Monastery information
- Order: Franciscan
- Denomination: Roman Catholic Church
- Established: 1353

Architecture
- Status: Inactive

= Kilconnell Abbey =

Ruined Franciscan friary in Galway, Ireland

Kilconnell or Killconnell Abbey (Irish: Mainistir Chill Chonaill) is a ruined medieval Franciscan friary located in Kilconnell, County Galway, Ireland.

== History ==
Kilconnell Abbey was founded by William Buí O'Kelly between 1353 and 1414. The Observant reform was introduced at some point prior to 1464. In the 1680s the abbey underwent repairs.

Following the Bishops' Banishment Act of 1697, the Franciscan community largely dispersed from the area. Though local tradition identifies the departure of the monks from the abbey as being just before the Battle of Aughrim in 1691, in reality the friars were present until at least 1766, when there were ten friars working in the area, though by 1801 the last of the friars had left the area.

Writing in 1901, the abbey ruins were described as being in a near perfect state of preservation. In 1978, Patrick Conlan stated that though the some sections of the cloister were missing, the east range of the convent and the church (including the tower and transept chancel) were complete.

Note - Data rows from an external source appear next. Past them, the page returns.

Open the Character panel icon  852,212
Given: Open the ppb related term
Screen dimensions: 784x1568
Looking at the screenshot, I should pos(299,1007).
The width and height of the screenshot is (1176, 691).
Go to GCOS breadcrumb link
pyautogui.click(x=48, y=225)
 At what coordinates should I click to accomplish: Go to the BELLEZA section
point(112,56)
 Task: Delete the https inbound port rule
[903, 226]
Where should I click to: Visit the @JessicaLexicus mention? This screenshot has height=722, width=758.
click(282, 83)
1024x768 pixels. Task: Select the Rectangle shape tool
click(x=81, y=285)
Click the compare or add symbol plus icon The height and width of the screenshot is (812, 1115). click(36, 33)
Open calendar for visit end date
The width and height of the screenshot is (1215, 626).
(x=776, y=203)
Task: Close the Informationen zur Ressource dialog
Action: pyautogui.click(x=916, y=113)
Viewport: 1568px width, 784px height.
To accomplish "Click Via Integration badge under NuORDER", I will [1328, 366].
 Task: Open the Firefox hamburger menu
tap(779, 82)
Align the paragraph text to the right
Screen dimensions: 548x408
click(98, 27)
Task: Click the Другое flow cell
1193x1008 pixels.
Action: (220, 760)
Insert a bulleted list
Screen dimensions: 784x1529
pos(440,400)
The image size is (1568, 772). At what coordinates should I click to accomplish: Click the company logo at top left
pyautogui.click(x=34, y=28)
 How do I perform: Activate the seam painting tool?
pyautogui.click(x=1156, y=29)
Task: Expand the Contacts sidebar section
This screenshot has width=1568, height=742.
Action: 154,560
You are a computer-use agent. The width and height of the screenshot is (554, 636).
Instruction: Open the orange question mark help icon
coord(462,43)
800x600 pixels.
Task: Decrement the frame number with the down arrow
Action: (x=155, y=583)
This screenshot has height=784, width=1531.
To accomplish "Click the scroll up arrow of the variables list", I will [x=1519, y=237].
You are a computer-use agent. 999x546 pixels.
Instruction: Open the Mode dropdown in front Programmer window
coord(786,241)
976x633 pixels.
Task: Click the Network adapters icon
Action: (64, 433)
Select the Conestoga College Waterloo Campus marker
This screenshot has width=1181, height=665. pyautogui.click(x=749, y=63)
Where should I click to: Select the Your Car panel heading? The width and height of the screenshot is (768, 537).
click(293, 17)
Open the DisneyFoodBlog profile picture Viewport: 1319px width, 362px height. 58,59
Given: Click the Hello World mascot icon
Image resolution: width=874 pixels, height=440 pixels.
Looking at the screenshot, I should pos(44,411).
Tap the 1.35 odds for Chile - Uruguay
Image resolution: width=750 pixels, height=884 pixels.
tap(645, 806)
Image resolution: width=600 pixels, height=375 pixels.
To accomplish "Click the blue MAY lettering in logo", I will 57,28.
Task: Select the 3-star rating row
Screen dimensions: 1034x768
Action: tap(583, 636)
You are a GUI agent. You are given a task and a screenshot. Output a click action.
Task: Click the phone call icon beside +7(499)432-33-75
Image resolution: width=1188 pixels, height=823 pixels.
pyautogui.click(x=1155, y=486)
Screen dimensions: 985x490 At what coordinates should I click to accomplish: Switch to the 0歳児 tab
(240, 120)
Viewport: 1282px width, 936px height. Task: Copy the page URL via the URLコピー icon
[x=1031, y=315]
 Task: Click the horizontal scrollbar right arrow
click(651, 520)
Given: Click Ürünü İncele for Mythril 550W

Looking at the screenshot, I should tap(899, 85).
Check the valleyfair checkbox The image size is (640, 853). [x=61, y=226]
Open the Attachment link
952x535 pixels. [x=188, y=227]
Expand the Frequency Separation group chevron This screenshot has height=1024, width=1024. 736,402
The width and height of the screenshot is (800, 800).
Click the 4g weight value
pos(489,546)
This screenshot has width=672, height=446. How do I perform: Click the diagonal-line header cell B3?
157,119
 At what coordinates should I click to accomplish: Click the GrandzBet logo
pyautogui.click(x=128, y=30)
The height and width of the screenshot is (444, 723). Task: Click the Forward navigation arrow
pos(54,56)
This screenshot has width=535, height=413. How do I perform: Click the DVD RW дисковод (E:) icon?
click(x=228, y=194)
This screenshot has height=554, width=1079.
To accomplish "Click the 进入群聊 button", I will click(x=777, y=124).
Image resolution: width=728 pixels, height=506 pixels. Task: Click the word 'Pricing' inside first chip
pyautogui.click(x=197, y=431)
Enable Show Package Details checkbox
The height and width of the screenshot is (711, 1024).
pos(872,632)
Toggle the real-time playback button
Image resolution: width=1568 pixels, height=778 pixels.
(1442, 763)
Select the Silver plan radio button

== Historical artefacts ==
A number of artefacts, including chalices and several books were associated with the friary. One of these chalices, known as the Frances Guiffe chalice, dates from 1638 and is in the keeping of the University College Dublin. Another, the Irish Provincial Chalice, also known as the Terlagh O Briene chalice, is in possession of the Australian Catholic University.